Exercise goal:
What appears from the first line of the records below through the line containing "Given: Click the blue" must be reproduced verbatim.

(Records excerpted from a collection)
● ● ● ●

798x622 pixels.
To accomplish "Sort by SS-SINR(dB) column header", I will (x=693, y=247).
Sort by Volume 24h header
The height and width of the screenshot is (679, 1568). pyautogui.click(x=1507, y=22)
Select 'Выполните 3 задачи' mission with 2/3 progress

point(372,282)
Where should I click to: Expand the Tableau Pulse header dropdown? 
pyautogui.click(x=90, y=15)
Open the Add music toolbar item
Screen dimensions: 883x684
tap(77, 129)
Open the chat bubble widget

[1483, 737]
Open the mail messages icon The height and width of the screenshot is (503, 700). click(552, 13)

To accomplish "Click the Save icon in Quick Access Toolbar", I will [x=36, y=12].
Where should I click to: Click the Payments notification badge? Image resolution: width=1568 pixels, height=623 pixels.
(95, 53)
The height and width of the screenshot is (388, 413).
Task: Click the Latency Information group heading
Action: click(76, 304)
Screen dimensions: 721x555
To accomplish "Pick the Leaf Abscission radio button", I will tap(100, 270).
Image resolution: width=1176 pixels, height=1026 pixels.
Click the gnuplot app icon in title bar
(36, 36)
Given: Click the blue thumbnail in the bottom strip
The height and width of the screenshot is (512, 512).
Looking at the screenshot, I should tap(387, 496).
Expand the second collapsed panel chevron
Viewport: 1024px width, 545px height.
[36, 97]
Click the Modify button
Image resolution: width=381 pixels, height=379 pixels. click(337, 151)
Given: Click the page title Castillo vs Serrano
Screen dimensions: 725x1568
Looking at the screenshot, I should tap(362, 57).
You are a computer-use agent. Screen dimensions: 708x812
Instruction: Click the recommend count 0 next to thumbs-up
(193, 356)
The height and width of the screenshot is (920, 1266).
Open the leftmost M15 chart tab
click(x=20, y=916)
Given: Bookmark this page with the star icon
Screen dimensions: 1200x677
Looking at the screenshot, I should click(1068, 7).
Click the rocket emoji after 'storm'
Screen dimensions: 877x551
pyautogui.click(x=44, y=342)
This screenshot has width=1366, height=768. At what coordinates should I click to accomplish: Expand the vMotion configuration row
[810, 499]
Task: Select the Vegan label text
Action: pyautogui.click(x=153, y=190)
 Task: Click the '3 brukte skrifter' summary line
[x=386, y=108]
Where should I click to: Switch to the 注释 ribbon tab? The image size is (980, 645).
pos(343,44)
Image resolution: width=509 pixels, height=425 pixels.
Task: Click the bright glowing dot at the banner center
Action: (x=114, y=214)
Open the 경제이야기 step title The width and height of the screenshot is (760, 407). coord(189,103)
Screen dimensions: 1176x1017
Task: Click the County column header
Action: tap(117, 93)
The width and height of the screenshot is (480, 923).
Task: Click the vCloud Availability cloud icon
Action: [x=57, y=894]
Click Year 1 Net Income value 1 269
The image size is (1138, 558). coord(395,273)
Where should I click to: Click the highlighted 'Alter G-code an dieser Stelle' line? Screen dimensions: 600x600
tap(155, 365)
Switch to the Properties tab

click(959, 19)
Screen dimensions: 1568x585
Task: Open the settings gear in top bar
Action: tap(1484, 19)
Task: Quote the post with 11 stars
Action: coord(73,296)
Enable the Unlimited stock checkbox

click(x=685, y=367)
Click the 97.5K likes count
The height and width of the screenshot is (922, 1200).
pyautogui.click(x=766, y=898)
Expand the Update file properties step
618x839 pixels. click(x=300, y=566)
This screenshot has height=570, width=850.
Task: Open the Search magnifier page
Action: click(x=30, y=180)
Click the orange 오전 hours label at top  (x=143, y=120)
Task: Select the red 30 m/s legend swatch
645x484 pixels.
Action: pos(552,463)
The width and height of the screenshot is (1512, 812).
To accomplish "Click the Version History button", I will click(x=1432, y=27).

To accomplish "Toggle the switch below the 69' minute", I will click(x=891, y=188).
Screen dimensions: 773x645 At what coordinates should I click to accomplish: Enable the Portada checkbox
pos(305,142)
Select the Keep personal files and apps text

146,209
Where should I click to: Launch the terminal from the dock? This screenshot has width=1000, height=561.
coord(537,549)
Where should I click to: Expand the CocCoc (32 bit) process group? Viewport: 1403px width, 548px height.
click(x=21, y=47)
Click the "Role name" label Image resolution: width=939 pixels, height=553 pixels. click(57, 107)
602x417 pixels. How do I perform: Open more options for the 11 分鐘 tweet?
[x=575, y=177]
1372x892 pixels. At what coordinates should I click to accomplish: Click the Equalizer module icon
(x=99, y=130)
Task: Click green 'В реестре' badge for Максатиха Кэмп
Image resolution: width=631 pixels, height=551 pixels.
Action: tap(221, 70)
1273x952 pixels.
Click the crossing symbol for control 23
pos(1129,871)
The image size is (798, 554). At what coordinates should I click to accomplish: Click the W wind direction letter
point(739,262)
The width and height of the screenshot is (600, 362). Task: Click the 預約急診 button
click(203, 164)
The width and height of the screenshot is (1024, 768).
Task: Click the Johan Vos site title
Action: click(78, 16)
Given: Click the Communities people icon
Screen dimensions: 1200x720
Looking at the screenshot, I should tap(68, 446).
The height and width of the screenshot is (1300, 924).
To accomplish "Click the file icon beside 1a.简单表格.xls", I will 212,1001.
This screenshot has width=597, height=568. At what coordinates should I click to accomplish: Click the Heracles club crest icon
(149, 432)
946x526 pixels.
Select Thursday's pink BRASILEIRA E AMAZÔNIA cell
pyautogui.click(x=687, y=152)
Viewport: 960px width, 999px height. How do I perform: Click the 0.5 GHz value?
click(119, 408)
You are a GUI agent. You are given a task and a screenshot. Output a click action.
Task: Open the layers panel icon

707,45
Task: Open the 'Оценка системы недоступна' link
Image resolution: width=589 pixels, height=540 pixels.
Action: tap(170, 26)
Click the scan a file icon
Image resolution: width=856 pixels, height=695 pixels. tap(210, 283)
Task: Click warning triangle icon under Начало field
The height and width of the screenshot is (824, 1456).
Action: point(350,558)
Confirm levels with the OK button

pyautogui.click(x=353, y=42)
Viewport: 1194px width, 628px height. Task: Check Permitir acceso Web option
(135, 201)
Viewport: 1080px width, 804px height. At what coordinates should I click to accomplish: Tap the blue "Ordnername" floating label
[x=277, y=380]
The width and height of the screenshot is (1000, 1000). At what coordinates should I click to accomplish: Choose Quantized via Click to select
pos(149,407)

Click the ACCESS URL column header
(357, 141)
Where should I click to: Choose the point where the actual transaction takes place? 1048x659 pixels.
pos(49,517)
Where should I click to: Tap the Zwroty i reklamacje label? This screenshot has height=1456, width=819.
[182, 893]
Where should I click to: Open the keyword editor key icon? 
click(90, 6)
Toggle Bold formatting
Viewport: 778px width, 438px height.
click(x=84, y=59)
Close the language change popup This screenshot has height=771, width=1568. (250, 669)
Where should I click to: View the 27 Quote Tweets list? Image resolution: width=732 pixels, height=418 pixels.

● ● ● ●

Task answer:
798x622 pixels.
To accomplish "Sort by SS-SINR(dB) column header", I will (x=693, y=247).
Sort by Volume 24h header
The height and width of the screenshot is (679, 1568). pyautogui.click(x=1507, y=22)
Select 'Выполните 3 задачи' mission with 2/3 progress

point(372,282)
Where should I click to: Expand the Tableau Pulse header dropdown? 
pyautogui.click(x=90, y=15)
Open the Add music toolbar item
Screen dimensions: 883x684
tap(77, 129)
Open the chat bubble widget

[1483, 737]
Open the mail messages icon The height and width of the screenshot is (503, 700). click(552, 13)

To accomplish "Click the Save icon in Quick Access Toolbar", I will [x=36, y=12].
Where should I click to: Click the Payments notification badge? Image resolution: width=1568 pixels, height=623 pixels.
(95, 53)
The height and width of the screenshot is (388, 413).
Task: Click the Latency Information group heading
Action: click(76, 304)
Screen dimensions: 721x555
To accomplish "Pick the Leaf Abscission radio button", I will tap(100, 270).
Image resolution: width=1176 pixels, height=1026 pixels.
Click the gnuplot app icon in title bar
(36, 36)
Given: Click the blue thumbnail in the bottom strip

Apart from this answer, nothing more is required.